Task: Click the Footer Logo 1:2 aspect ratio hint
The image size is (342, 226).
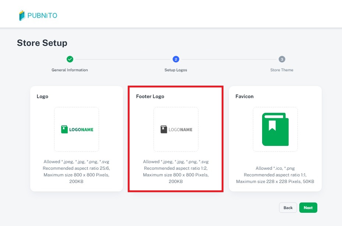Action: click(x=176, y=168)
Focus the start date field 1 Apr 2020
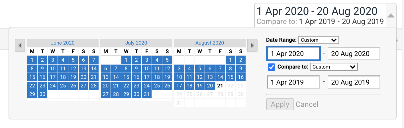This screenshot has height=128, width=404. point(293,54)
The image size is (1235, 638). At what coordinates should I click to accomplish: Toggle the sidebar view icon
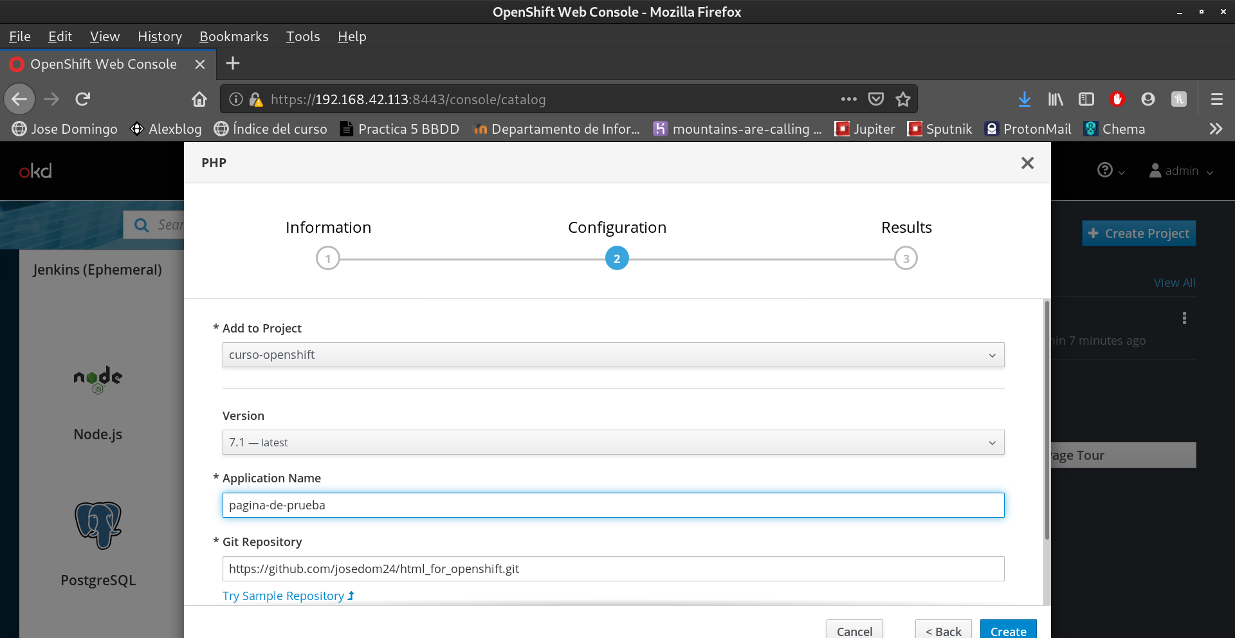[x=1086, y=99]
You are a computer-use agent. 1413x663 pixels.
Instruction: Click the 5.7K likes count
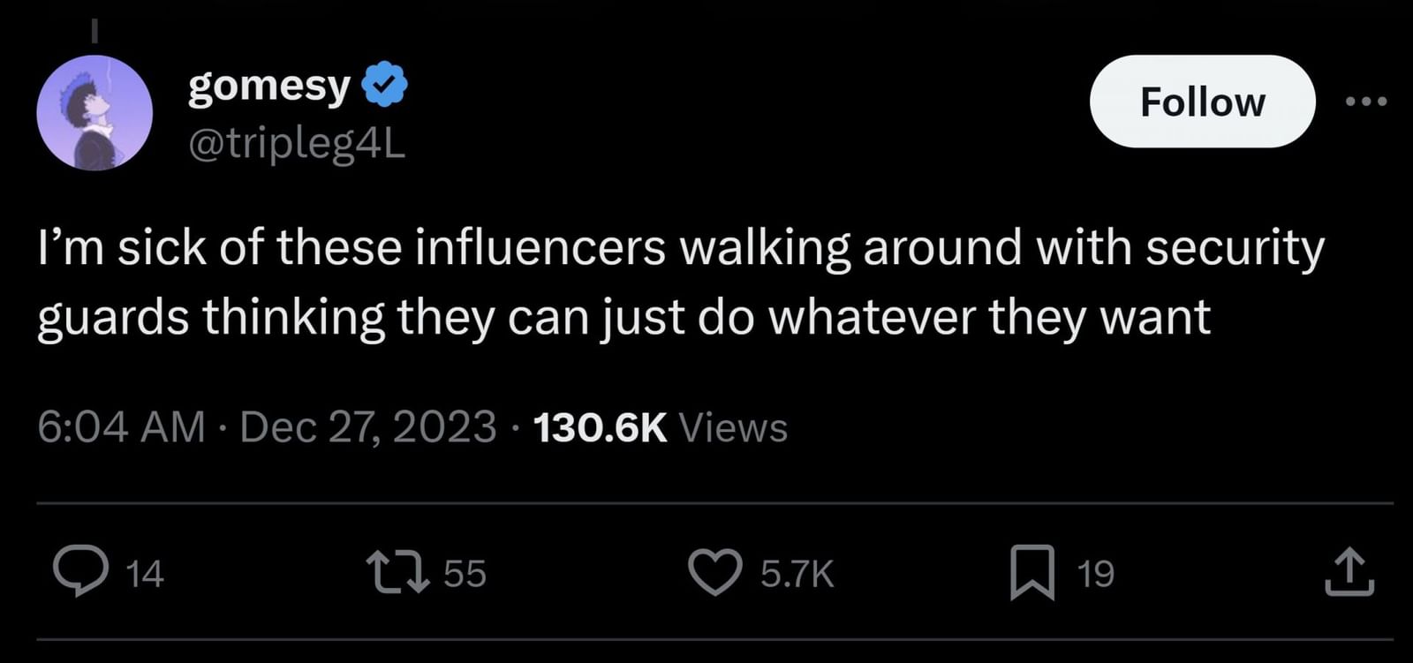[x=797, y=574]
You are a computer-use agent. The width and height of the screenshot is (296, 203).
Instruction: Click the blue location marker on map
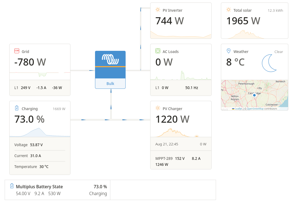254,95
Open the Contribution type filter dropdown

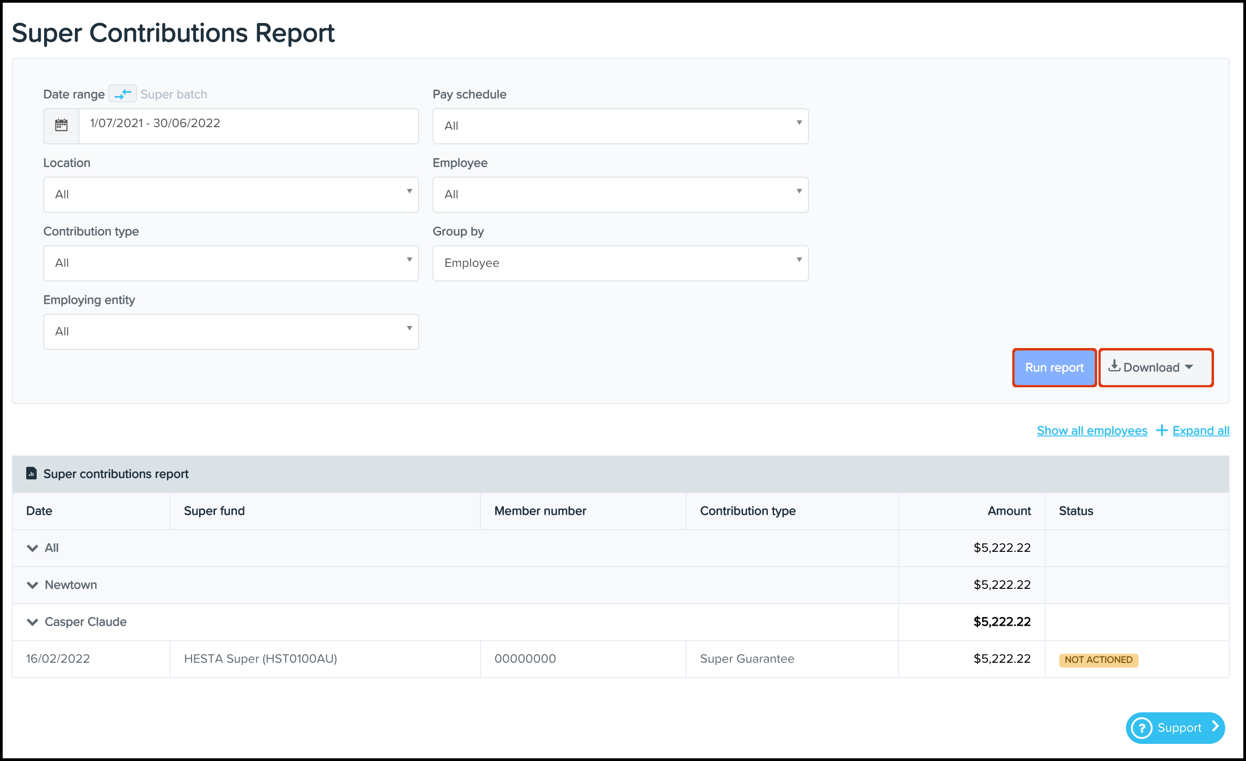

________________________

- Goal: Print all of the entries above word for word, omitting the pictures.

- Answer below:
Task: Click the Footer Logo 1:2 aspect ratio hint
The image size is (342, 226).
Action: click(x=176, y=168)
Focus the start date field 1 Apr 2020
This screenshot has height=128, width=404. point(293,54)
The image size is (1235, 638). At what coordinates should I click to accomplish: Toggle the sidebar view icon
[x=1086, y=99]
You are a computer-use agent. 1413x663 pixels.
Instruction: Click the 5.7K likes count
[x=797, y=574]
You are a computer-use agent. The width and height of the screenshot is (296, 203).
Instruction: Click the blue location marker on map
254,95
Open the Contribution type filter dropdown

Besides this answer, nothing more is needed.